Я не заявляла об этом вслух, но с самого начала знала, что нипочем не сяду на другого коня. В те дни говорить про это было просто бессмысленно.
Позже, когда мои нервы поуспокоились, а перспектива выздоровления перестала выглядеть полностью нереальной, я по-прежнему ничего не говорила родителям. Я слушала, как они строили планы моего триумфального возвращения, — и молчала.
Они начали раскладывать повсюду в доме выпуски конноспортивных журналов. Я приходила на кухню и непременно обнаруживала какой-нибудь из них на столе, причем раскрытый на странице продажи многообещающей конкурной лошади — могучего ганновера или голландского теплокровного. Журналы сами собой появлялись то на столике в коридоре, то у меня на трюмо. Я просматривала объявления, закрывала журналы и оставляла лежать. Не имело значения, сколько раз я это проделывала. Журналы возникали снова и снова. Дошло до того, что я закрывала их, не читая.
Когда родители узнали, что я собираюсь уехать из Нью-Гэмпшира и не строю определенных жизненных планов, кроме замужества, между нами возникла пропасть. Столь глубокая, что не заплыла и по сей день. Но если папа был просто расстроен случившимся, Мутти преисполнилась враждебности. Она полагает, что я разбила папино сердце. Может, так оно и есть.
Несомненно, я могла сделать в конном спорте карьеру, хотя и без первоначального блеска. К примеру, стать тренером. Или работать рядом с папой, продолжая семейное дело.
Но я отказалась от этого. Я похоронила мечту своей семьи. Родители в открытую не говорили об этом, но каждое не произнесенное ими слово было мне горьким попреком.
Вот вам и причина, почему Ева с Мутти и папой смотрят телевизор в гостиной, словно так тому и надлежит быть, — без меня. Мутти и Ева устроились на тахте, папа припарковал свое кресло рядом. Они уплетают попкорн из одной большой чашки.
Я смотрю на них, оставаясь невидимой. Мне очень хотелось бы к ним присоединиться, но переступить через себя я не могу. Мои ноги отказываются шагнуть за порог.
Вместо этого я тихо ухожу прочь и звоню Роджеру.
Мне отвечает женский голос. Соня, надо полагать. Я каменею. Этого следовало ожидать, но к такому повороту я не готова. Я медлю с открытым ртом, потом бросаю трубку. И прижимаю ее обеими руками, словно она вот-вот может подпрыгнуть. Я закрываю лицо ладонями и часто-часто дышу сквозь пальцы.
Через минуту я звоню снова. На сей раз к телефону подходит Роджер.
— Аннемари, блин, где тебя носит? Я так и этак пытаюсь с тобой связаться, а ты молчишь и молчишь! Почему на звонки не отвечаешь?

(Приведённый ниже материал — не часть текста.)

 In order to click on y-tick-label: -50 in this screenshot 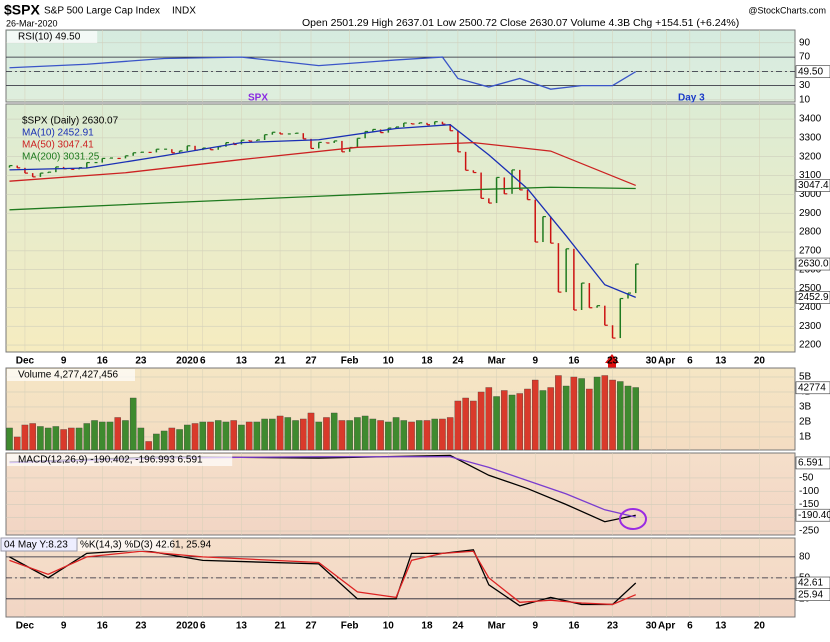, I will do `click(806, 478)`.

Я не сразу нахожу, что сказать. Роджеру несвойственно выходить из себя. Это, кстати, одна из моих претензий к нему. Я никогда не могла высечь из него хотя бы искру эмоций — даже тогда, когда проглотить его была готова от злости.
— Не получала я от тебя никаких посланий, — говорю я. — И вообще, я в Нью-Гэмпшире.

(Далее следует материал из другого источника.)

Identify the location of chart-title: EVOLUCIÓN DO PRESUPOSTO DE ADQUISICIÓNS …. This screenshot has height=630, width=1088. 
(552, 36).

— A-а, — говорит он, и голос звучит озадаченно. — У тебя все хорошо?
— Да не особенно. У отца болезнь Шарко.
— Боже мой, Аннемари, мне так жаль… Я не знал…
— Ну да, откуда тебе знать, — говорю я.
Воцаряется неловкая пауза. Роджер тщетно подыскивает слова. Он не был близок с моими родителями. Частью — оттого, что никогда им особо не нравился, частью — из-за моих с ними отношений. Но все равно известие о болезни его потрясло.
— Мне правда очень жаль, правда… Слушай, я не хочу показаться бесчувственным, но… когда тебя обратно ждать? Мне с тобой поговорить надо.